Lip sync

From Second Life Wiki
Revision as of 13:41, 2 August 2008 by Gally Young (talk | contribs) (add new cat)
Jump to navigation Jump to search

Basic lip sync has been added to version 1.20 RC8, but it is disabled by default. To enable it, you first have to enable the "Advanced" menu by pressing Ctrl-Alt-D (all three keys together, but not to be confused with Ctrl-Alt-Delete). Then in the Advanced menu select Character, then Enable Lip Sync (Beta). Whenever someone uses voice chat and you see the green waves above the avatar's head, you should also see the avatars lips move. When an avatar has an attachment covering its head, though, the attachment is not animated. Sorry, furries.

Introduction

So let's look at a little background for lips sync. Avatars use morphs for the mouth shapes used for emotes (LLEmote derived from LLMotion) but these are triggered and have fade-in and fade-out times. For lipsync, the duration is not known at the time the viseme starts and the transition time is much shorter than those used for emotes.

Lost you there? OK, let's break it down.

Gestures

One of the first things you discover when you enter SecondLife is that you can make your avatar dance by typing in the chat bar. Gestures can also make your avatar smile, frown, and otherwise contort his face. So you'd think we'd have the raw material for creating lip sync by using gestures. But...we don't.

See, when you type a gesture name into the chat bar, that is sent to the Linden Lab server somewhere across the world. The server sends a message to every user whose avatar is in the vicinity of your avatar telling them that your avatar wants to dance or whatever. Their viewers (and your viewer too) check to see whether they have that particular animation cached nearby. If not, the viewer asks the server to look up the animation in its database and send it to them. When the viewers get the animation they (and you) can finally see you dance. And if the gesture includes sound, you might notice that the sound plays out of sync with the animation if either has to be fetched from the server.

So you've probably figured that bouncing bits across the world networks is no way to get fine synchronization between speech and mouth movement. But, well, the pieces are there. It's just a matter of putting them together the right way.

Morphs

Avatars are nothing but skin and bones. No, really. An avatar actually does have a skeleton with bones. Virtual bones, anyway. And the bones are covered with skin. Well, triangulated skin anyway, called meshes.

Avatars can move their body parts in two ways. They can move their bones, and have the corresponding skin follow along stiffly, or they can stretch and distort their skin. When you change your avatar's appearance you're really stretching its skin and changing the length of its bones. These are adjustments to your avatar's visual parameters. The stretching and contorting uses a 3D construction called morphs. Some morphs change your avatar's appearance and other morphs make him move.

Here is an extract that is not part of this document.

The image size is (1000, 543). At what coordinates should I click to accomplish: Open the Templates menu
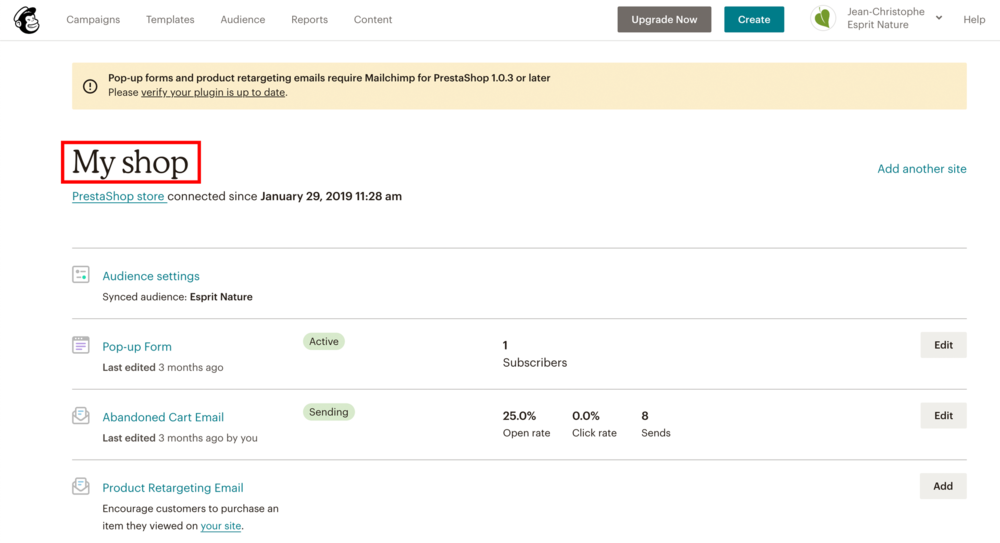(170, 20)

The difference between appearance morphs and animation morphs is just a practical one. For animation morphs, you can be sure that every avatar has them set to the same values. So after the animation is done, you can set each morph back to its default value. If you tried using appearance morphs for animation, you wouldn't know where to start of finish for each particular avatar. Yeah, in theory, you could do some relative calculation, but 3D is hard enough already.

Now unfortunately for us doing lip sync, most of the morphs that come in the Linden avatar definition file are meant for expressing emotions: surprise, embarrassed, shrug, kiss, bored, repulsed, disdain, tooth smile. And although a tooth smile kind of looks like someone saying "see," it's a stretch. (Yeah, I like puns.) But, it's all we've got.

Phonemes

So far, we've been just looking. Let's stop and listen for a moment.

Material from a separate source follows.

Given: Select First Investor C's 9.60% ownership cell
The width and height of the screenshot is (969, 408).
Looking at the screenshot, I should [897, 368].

When we write or type, we use letters, and as we all know, words are made of letters. But when we talk, they're not. The little pieces of a spoken word that take the place of letters are called phonemes. Sometimes there is a one to one correspondence between letters and phonemes. In US English, that's true for V, I think, but not much else. That's why [photi] sounds like "fish." But linguists (that's what they call people who make a living dreaming about photi and [colorless green ideas] while furiously sleeping) make up new alphabets to name phonemes. SH is a phoneme that sounds like "shh." Well, of course it would. And AX is that unstressed "a" sound called a schwa. At least to linguists who work on speech recognition. Most everybody else turns a [little "e" upside down]. Anybody else just get an image of [Dale Jr. in a bad wreck]? Wrong crowd, I guess.

Visemes

Now let's go back to looking.

When you say a word starting with the letter "f", it has a distinctive sound, and it has a distinctive appearance: your teeth touch your bottom lip. But when you say the letter "v", it has a different sound, yet it looks just like an "f": your teeth touch your bottom lip. You might have guessed that the photi fans have a name for these things that look alike. Yep, they call them visemes. Something like "visible phonemes" but shorter.

When someone is lipreading, they are translating visemes into phonemes. And since several phonemes can share the same look, you can see why lipreading is so difficult. Did he say he's "fairy wed" or "very wet"?

Now lip sync, then, is like lipreading in reverse. We need to map phonemes to visemes.

Verisimilitude

You can consider three types of lip sync. The most elaborate provides accurate mouth shapes and jaw movements (visemes) based on the sound that is spoken (phonemes). If the voice is created synthetically, also known as text-to-speech (TTS), this is pretty straightforward since there is an intermediate representation in most TTS systems between the text and the speech that is the phoneme sequence with timing information. It is a fairly simple task to translate the phonemes to visemes which then get implemented as facial morphs.

For live speech, it isn't so easy. Most of the lip sync that you see in movies like Shrek and The Incredibles is hand crafted for accuracy and uses a large set of 3D morphing targets as visemes.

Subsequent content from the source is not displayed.